So: if the denizens of the opera world can be compared to our friends at the zoo (I hesitate to use the word "animals" - there might be one of them reading this right now; gotta be PC about this...), then shouldn't we have appropriate terminology for large groups of them? Darn right we should. So I, Glenn "Dr. Doolitle" Winters, am proud to reveal:
ZOOLOGICAL TERMS FOR LARGE GROUPS OF OPERA FOLK
- a narcissus of tenors
- a valhalla of conductors
- a blocking of stage directors
- a diphthong of chorus masters
- a vamp of mezzos (See what I did there? Not only is "vamp" a musical term, it also kind of describes Carmen and Delilah, two biggie mezzo roles. Dang, I am GOOD at this!)
- a wobble of sopranos
- a delusion of unpublished composers
- a hippocampus of prompters (Note: the hippocampus is also the part of the brain controlling memory.)
- a growling of basses
- an ennui of pit musicians (I think we can all agree that the moldy old term "orchestra" has outlived its usefulness...)
- an infestation of critics (I suppose I could have gone with "intrusion" which, according to the San Diego Zoo site, is the term for a group of cockroaches...)
- a braying of baritones
- a castration of countertenors
- a hunger of guild members (you can always count on them to show up for meetings that are catered)
- a nanny of accompanists (in the opera world, a pianists' main role is to soothe agitated singers)

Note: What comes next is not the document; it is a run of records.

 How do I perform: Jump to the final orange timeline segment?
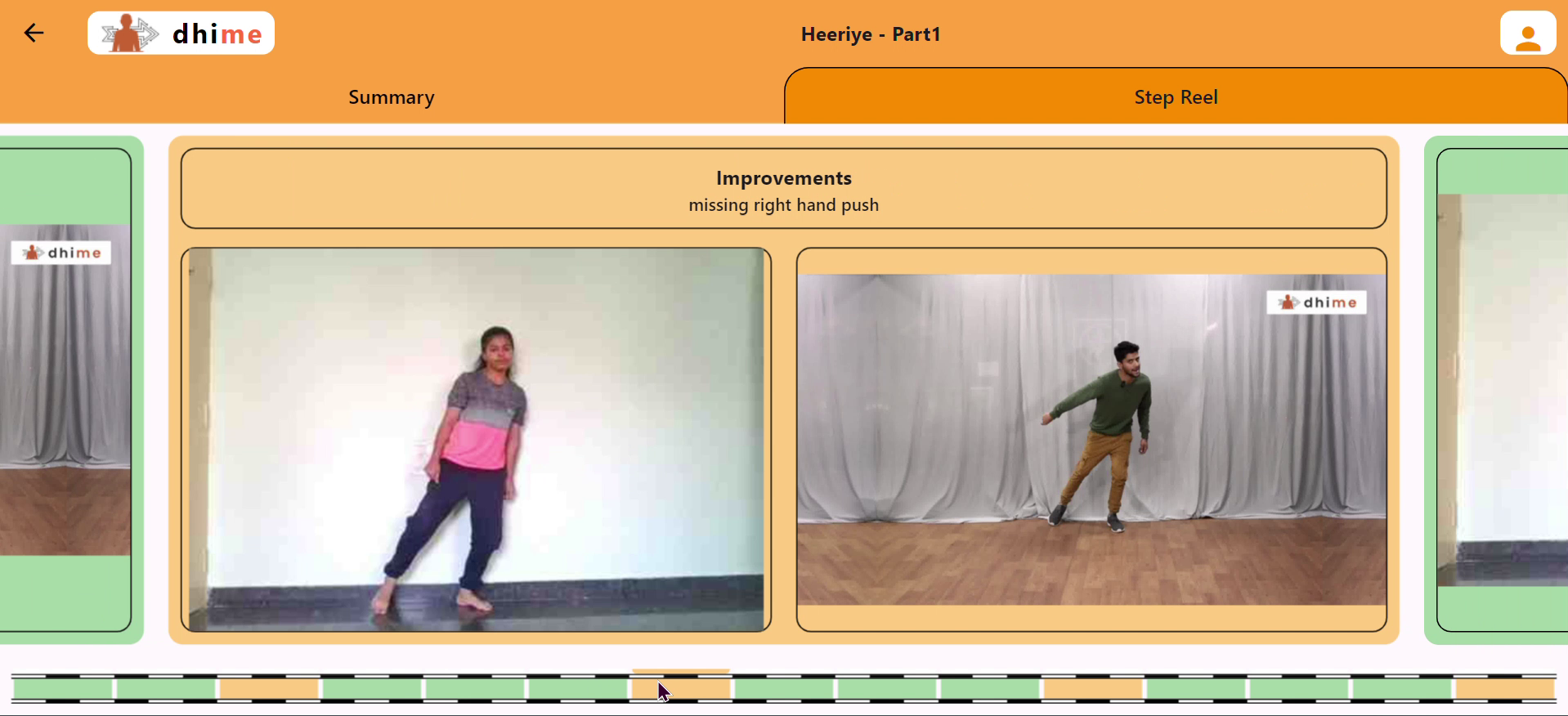pyautogui.click(x=1505, y=688)
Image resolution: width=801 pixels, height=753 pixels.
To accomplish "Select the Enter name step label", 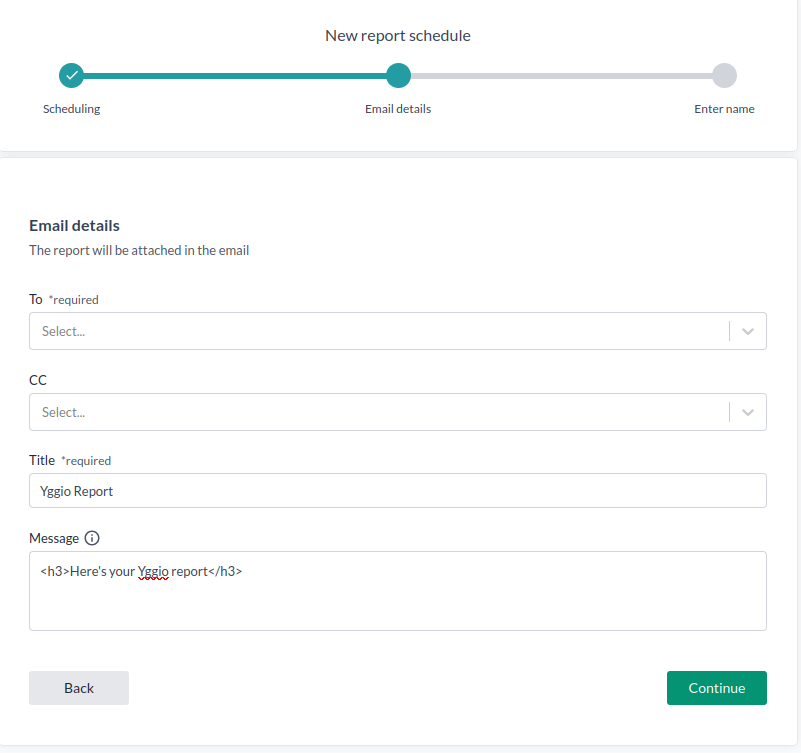I will (724, 109).
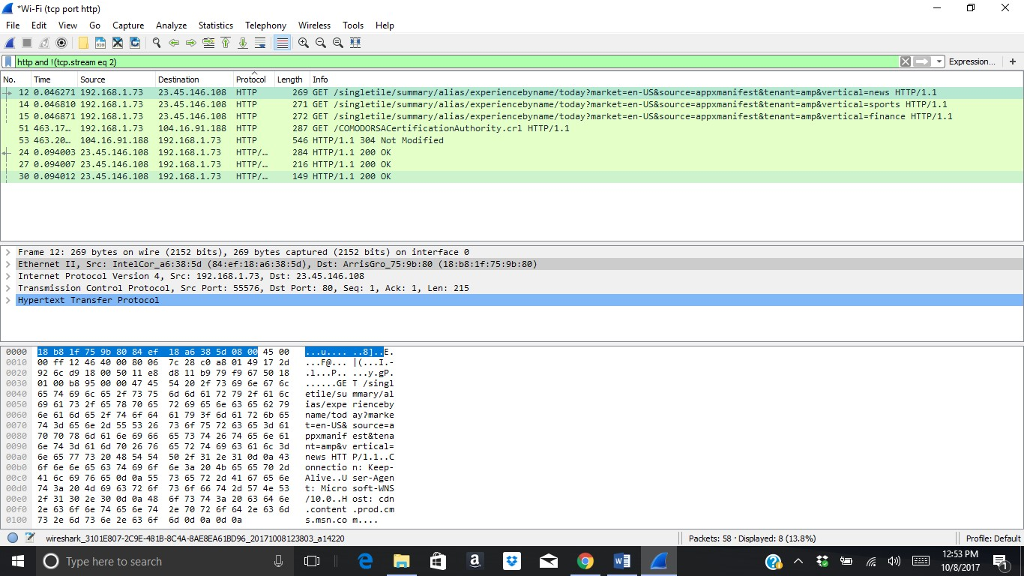
Task: Select the highlighted Hypertext Transfer Protocol row
Action: [x=90, y=299]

- a sculpture of chorus members (most have the onstage acting ability of a... well, you get the idea.)
THERE! Let's see now - is there anyone I've failed to offend or belittle? No? Well then, my work here is done! Now remember, kids - I actually like opera people; it's all in good fun. Tell you what: you come up with a really snarky term for a large group of opera bloggers and then you'll have your revenge. <insert smiley face here>
My new book The Opera Zoo: Singers, Composers and Other Primates is now available from Kendall Hunt Publishing. Order online
at http://www.kendallhunt.com/operazoo or by phone from the Customer Service line at 1-800-344-9034 ext.3020.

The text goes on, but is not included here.